Rows of locating words and elements »
────────

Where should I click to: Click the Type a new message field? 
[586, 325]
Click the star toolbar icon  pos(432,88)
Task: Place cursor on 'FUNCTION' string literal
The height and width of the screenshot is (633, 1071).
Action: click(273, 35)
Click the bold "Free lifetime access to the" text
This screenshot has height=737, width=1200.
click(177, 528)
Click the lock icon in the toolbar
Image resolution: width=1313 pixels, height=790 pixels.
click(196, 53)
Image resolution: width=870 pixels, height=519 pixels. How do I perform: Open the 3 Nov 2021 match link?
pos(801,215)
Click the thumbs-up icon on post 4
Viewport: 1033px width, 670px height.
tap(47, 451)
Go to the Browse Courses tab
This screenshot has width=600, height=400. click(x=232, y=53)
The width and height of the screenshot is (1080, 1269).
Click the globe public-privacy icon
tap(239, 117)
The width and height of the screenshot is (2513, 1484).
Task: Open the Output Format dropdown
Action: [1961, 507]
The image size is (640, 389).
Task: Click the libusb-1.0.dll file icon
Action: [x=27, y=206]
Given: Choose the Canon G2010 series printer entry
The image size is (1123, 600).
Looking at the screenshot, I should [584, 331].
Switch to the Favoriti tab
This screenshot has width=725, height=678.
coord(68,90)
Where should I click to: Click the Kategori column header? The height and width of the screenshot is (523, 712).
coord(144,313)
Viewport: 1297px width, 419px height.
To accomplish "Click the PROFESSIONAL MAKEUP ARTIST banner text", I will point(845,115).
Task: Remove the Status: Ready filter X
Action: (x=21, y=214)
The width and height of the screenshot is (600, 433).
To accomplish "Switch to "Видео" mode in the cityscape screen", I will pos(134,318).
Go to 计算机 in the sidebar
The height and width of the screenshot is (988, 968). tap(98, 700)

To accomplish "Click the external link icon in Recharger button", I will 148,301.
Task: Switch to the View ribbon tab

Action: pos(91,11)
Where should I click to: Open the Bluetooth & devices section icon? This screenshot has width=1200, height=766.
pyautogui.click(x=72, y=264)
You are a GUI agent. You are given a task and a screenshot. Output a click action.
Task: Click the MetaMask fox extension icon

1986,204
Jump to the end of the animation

────────

Reproduce all of the rows above, changing every occurrence of "Viewport" to "Window" and leaving everything else unchanged.

Where should I click to: Click the Type a new message field? 
[586, 325]
Click the star toolbar icon  pos(432,88)
Task: Place cursor on 'FUNCTION' string literal
The height and width of the screenshot is (633, 1071).
Action: click(273, 35)
Click the bold "Free lifetime access to the" text
This screenshot has height=737, width=1200.
click(177, 528)
Click the lock icon in the toolbar
Image resolution: width=1313 pixels, height=790 pixels.
click(196, 53)
Image resolution: width=870 pixels, height=519 pixels. How do I perform: Open the 3 Nov 2021 match link?
pos(801,215)
Click the thumbs-up icon on post 4
Window: 1033px width, 670px height.
tap(47, 451)
Go to the Browse Courses tab
This screenshot has width=600, height=400. click(x=232, y=53)
The width and height of the screenshot is (1080, 1269).
Click the globe public-privacy icon
tap(239, 117)
The width and height of the screenshot is (2513, 1484).
Task: Open the Output Format dropdown
Action: [1961, 507]
The image size is (640, 389).
Task: Click the libusb-1.0.dll file icon
Action: [x=27, y=206]
Given: Choose the Canon G2010 series printer entry
The image size is (1123, 600).
Looking at the screenshot, I should [584, 331].
Switch to the Favoriti tab
This screenshot has width=725, height=678.
coord(68,90)
Where should I click to: Click the Kategori column header? The height and width of the screenshot is (523, 712).
coord(144,313)
Window: 1297px width, 419px height.
To accomplish "Click the PROFESSIONAL MAKEUP ARTIST banner text", I will point(845,115).
Task: Remove the Status: Ready filter X
Action: (x=21, y=214)
The width and height of the screenshot is (600, 433).
To accomplish "Switch to "Видео" mode in the cityscape screen", I will pos(134,318).
Go to 计算机 in the sidebar
The height and width of the screenshot is (988, 968). tap(98, 700)

To accomplish "Click the external link icon in Recharger button", I will 148,301.
Task: Switch to the View ribbon tab

Action: pos(91,11)
Where should I click to: Open the Bluetooth & devices section icon? This screenshot has width=1200, height=766.
pyautogui.click(x=72, y=264)
You are a GUI agent. You are given a task and a screenshot. Output a click action.
Task: Click the MetaMask fox extension icon

1986,204
Jump to the end of the animation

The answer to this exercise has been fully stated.